碩士 === 國立臺灣大學 === 獸醫學研究所 === 103 === Gold nanoparticles (AuNPs) possess a number of unique physical properties that make them appealing for medical applications. Recently, AuNPs have been developed for cancer immunotherapy as immune adjuvants and vehicles for delivery of cancer antigens However, the influence of AuNPs on the immune system remains mostly unclear. The objective of the present study was to investigate the effect of AuNPs on antigen-specific immunity in ovalbumin (OVA)-sensitized mice. A commercial preparation of AuNPs whose particle size is 50 nm was employed in the present study. The AuNPs solution formed two sizes of agglomerates (86 nm AuNPs, and 86 nm and 309 nm mixed AuNPs) after electrolyte adjustment for intravenous (IV) administration.
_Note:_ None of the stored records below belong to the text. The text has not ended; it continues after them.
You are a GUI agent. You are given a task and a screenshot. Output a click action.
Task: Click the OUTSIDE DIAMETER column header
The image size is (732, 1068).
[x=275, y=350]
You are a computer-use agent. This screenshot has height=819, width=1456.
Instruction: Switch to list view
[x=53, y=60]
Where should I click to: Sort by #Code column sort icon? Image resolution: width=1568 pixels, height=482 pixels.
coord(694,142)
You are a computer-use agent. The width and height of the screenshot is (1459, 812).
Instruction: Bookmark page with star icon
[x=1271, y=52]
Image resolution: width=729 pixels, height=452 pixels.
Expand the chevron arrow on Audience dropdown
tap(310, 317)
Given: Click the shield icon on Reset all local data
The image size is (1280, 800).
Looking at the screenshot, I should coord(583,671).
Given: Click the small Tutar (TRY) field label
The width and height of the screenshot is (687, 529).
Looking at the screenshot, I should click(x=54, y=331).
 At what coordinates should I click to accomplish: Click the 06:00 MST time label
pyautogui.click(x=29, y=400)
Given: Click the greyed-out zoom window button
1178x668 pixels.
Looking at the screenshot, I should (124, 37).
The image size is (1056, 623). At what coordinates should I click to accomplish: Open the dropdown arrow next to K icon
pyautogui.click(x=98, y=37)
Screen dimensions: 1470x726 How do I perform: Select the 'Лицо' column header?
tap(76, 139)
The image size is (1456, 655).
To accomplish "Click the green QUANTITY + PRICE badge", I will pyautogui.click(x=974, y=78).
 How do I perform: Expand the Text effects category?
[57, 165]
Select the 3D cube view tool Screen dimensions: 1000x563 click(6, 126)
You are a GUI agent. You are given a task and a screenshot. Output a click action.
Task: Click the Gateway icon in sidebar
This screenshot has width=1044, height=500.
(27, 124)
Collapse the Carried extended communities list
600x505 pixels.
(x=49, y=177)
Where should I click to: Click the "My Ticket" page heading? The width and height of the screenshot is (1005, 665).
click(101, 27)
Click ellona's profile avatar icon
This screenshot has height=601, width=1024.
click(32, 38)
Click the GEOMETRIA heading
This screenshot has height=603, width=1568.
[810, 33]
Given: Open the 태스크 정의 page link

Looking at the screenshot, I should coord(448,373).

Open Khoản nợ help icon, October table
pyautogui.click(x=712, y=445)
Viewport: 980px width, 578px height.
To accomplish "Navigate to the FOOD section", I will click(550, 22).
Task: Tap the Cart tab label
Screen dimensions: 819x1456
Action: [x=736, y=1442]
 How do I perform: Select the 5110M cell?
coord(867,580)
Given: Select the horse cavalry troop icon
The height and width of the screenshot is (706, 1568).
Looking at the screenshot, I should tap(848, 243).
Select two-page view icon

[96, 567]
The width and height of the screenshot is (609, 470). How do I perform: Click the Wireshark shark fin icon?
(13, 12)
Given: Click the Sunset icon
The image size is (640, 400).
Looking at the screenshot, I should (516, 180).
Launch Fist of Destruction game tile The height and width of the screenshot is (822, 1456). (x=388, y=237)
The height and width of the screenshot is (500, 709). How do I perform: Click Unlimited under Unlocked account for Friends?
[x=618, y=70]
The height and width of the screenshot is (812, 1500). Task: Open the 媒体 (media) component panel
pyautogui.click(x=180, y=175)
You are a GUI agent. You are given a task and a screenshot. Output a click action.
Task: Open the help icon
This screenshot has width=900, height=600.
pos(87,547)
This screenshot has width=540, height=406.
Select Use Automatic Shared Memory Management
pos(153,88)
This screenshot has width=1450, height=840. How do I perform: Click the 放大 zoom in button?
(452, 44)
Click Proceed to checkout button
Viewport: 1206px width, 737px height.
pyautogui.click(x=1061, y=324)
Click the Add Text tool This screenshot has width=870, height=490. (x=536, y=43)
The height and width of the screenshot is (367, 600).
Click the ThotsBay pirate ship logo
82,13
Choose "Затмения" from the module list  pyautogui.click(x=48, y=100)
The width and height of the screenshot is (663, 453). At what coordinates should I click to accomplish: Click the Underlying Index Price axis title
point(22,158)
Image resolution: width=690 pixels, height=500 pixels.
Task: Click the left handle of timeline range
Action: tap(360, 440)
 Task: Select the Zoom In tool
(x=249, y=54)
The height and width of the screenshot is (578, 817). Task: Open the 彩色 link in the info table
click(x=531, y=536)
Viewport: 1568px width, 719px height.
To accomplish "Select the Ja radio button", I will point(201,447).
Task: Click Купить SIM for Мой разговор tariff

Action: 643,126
BALB/c mice were daily administered with the agglomerated AuNPs (1 mg/kg) by IV injection from day 1-10. The mice were intraperitoneally sensitized with ovalbumin (OVA) absorbed to alum on day 2. Serum levels of OVA-specific antibodies and T cell reactivity were examined on day 9. Delayed-type hypersensitivity (DTH) reaction was elicited by OVA challenge subcutaneously to the footpad of OVA-sensitized mice on day 10. Local inflammatory reactions were examined by measuring footpad swelling and histological analysis 24 h after the OVA challenge. Administration with AuNPs increased the spleen index and the population of CD11b+ cells in the spleen. The production of interferon (IFN)-γ by splenocytes re-stimulated with OVA in culture was markedly enhanced by AuNPs, whereas the metabolic activity of OVA-stimulated splenoyctes was unaffected. In addition, AuNPs enhanced the production of IL-1β, IL-10 and TNF-α by splenocytes stimulated with lipopolysaccharide (LPS). Serum levels of OVA-specific antibodies and DTH reaction were unaltered by AuNPs treatment. Collectively, the results demonstrated that systemic exposure to AuNPs affected some aspects of immunity in OVA-sensitized mice, including the increase of the spleen index and splenic CD11b+ population, and the enhancement of the production of IFN-γ, IL-1β, IL-10 and TNF-α by splenocytes.